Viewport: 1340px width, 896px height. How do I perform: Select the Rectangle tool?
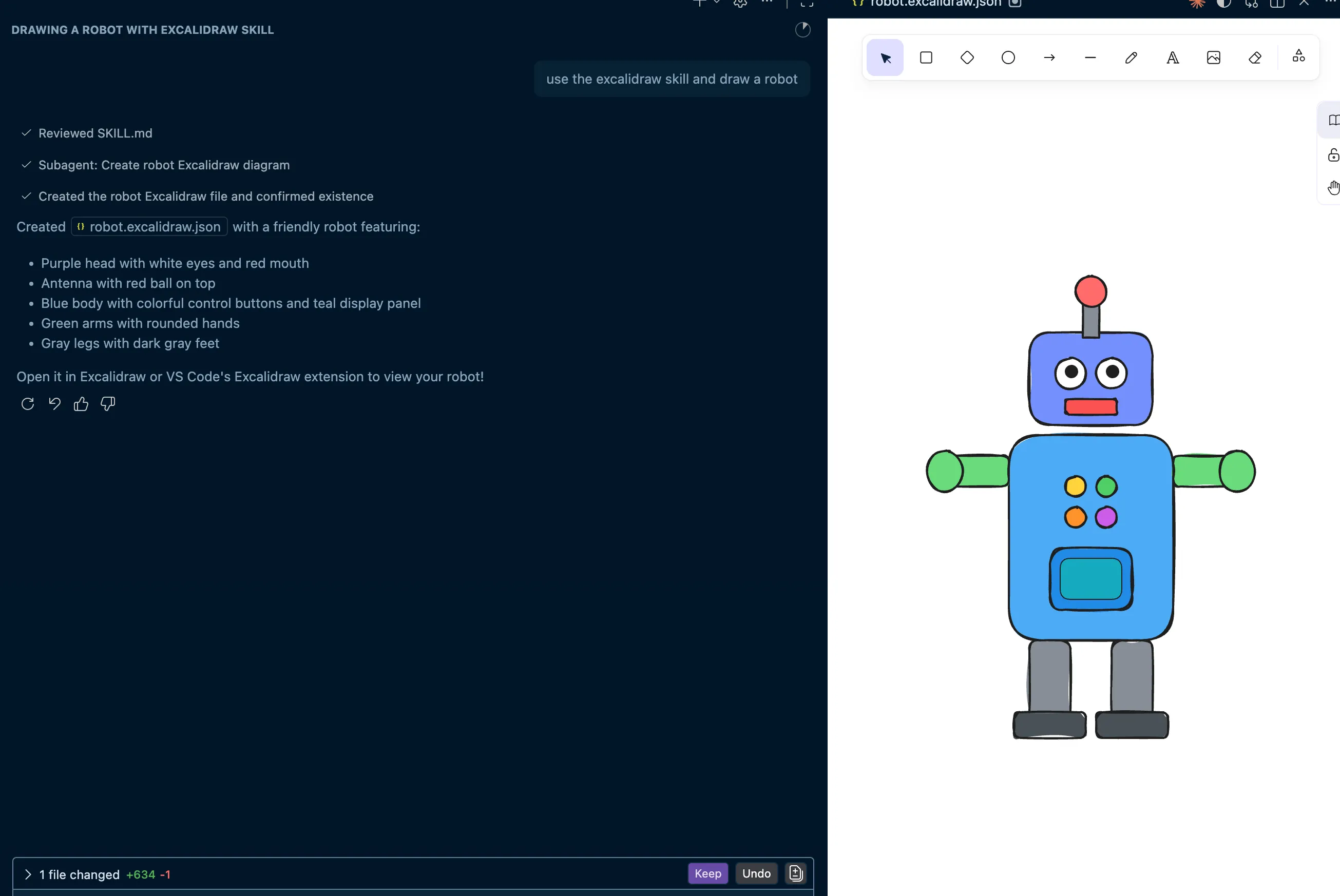click(x=926, y=57)
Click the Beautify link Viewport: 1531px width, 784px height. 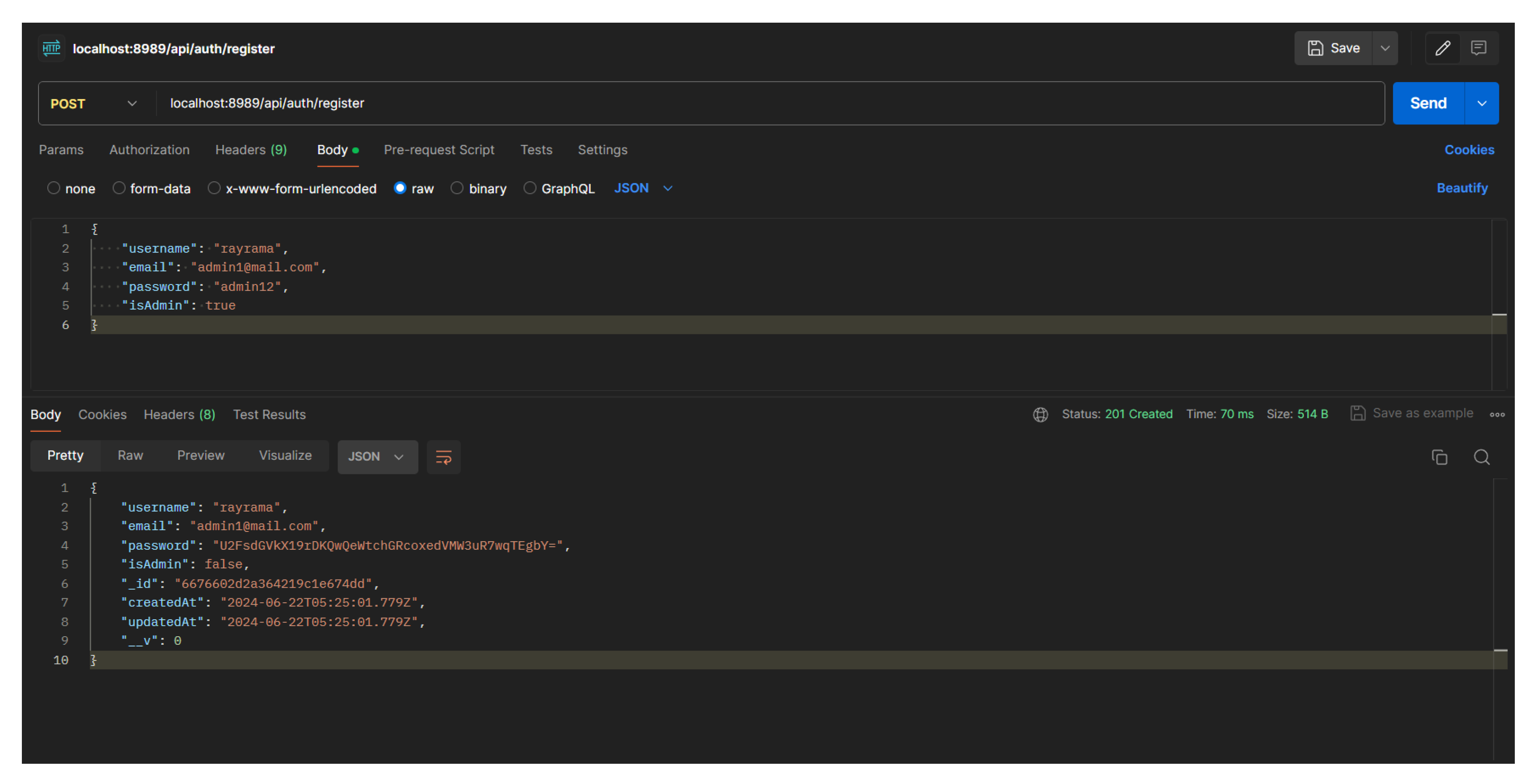pos(1461,188)
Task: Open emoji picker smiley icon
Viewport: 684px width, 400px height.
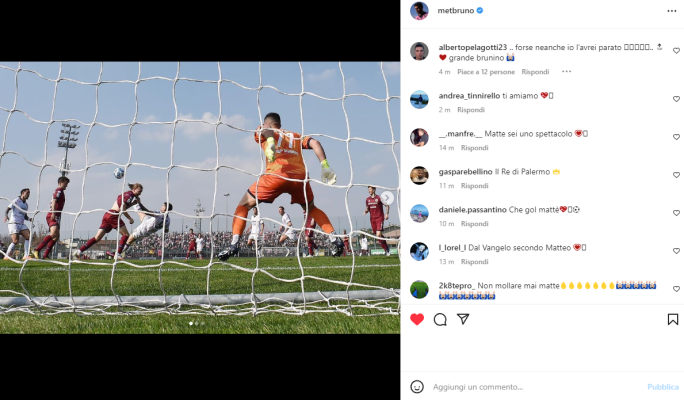Action: 417,386
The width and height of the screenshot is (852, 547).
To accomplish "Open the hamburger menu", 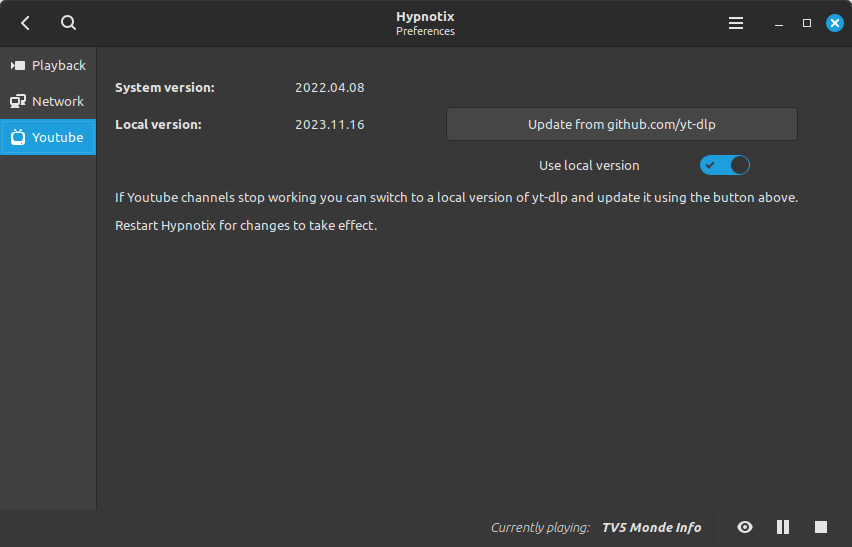I will click(x=736, y=23).
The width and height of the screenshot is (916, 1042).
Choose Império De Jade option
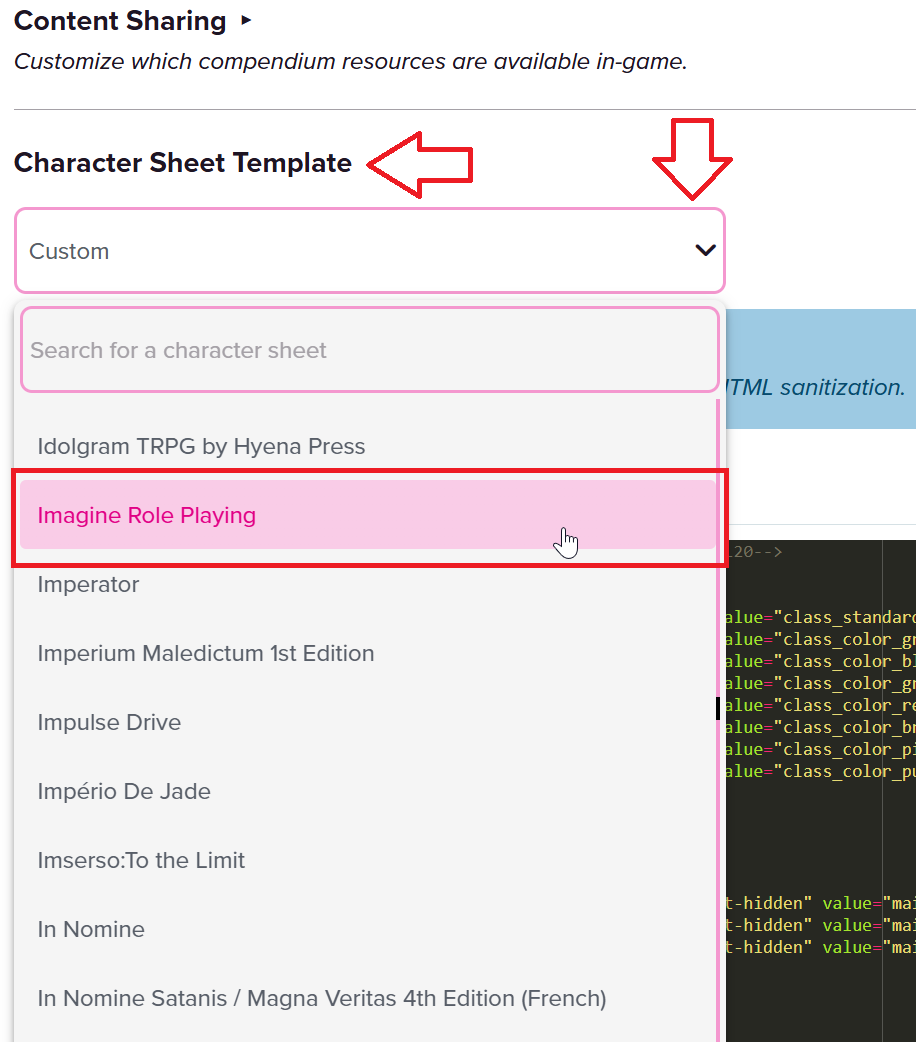pos(124,791)
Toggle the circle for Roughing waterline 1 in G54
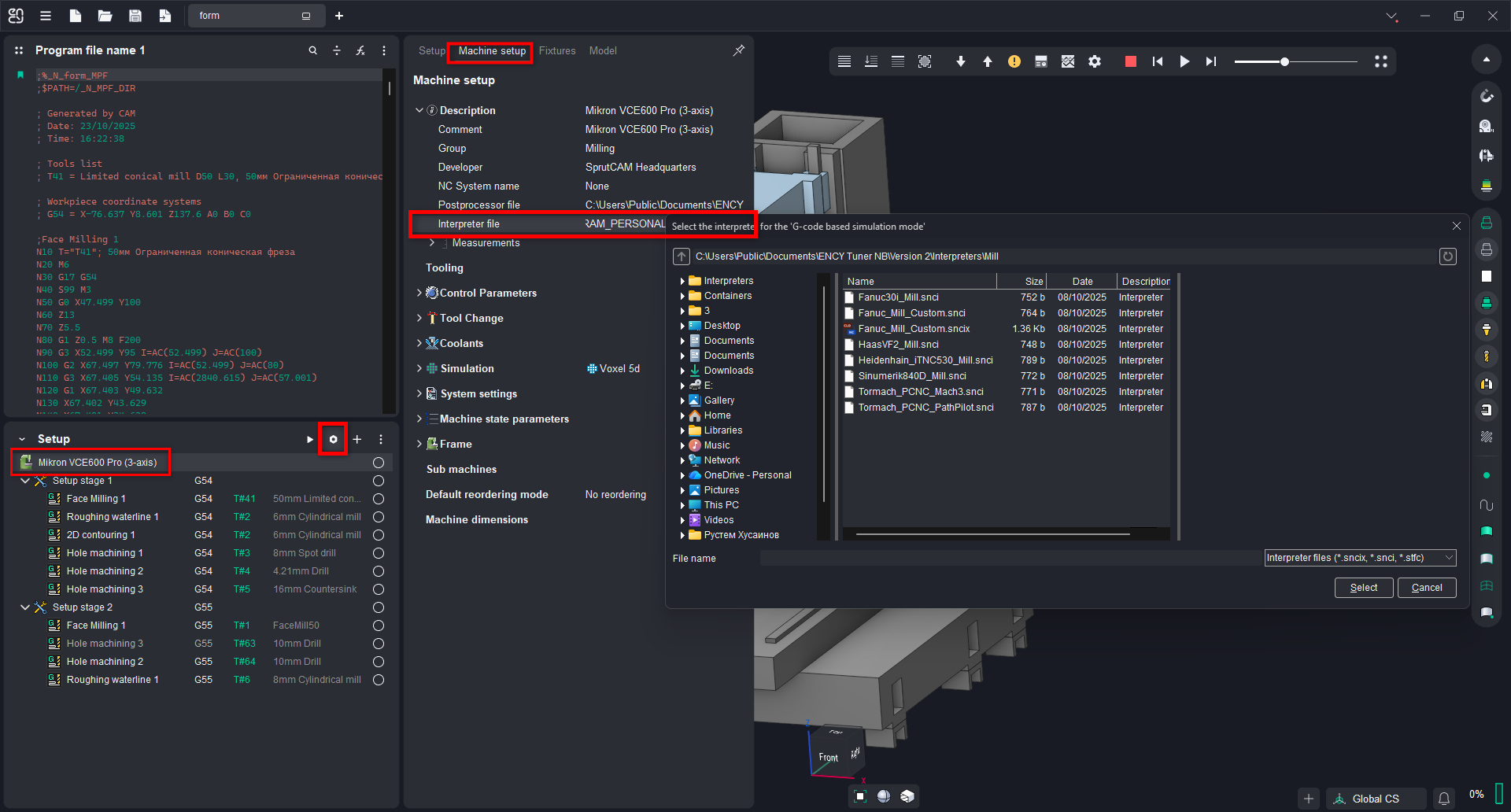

» **Written task**: Convert the entries from the line containing "The width and height of the screenshot is (916, 1042)." through the end of the entries into a JSON list of strings, one string per line. Skip blank lines and leave the pictures out.

» **Exercise output**:
[
  "The width and height of the screenshot is (916, 1042).",
  "Choose Império De Jade option",
  "pos(124,791)",
  "Toggle the circle for Roughing waterline 1 in G54"
]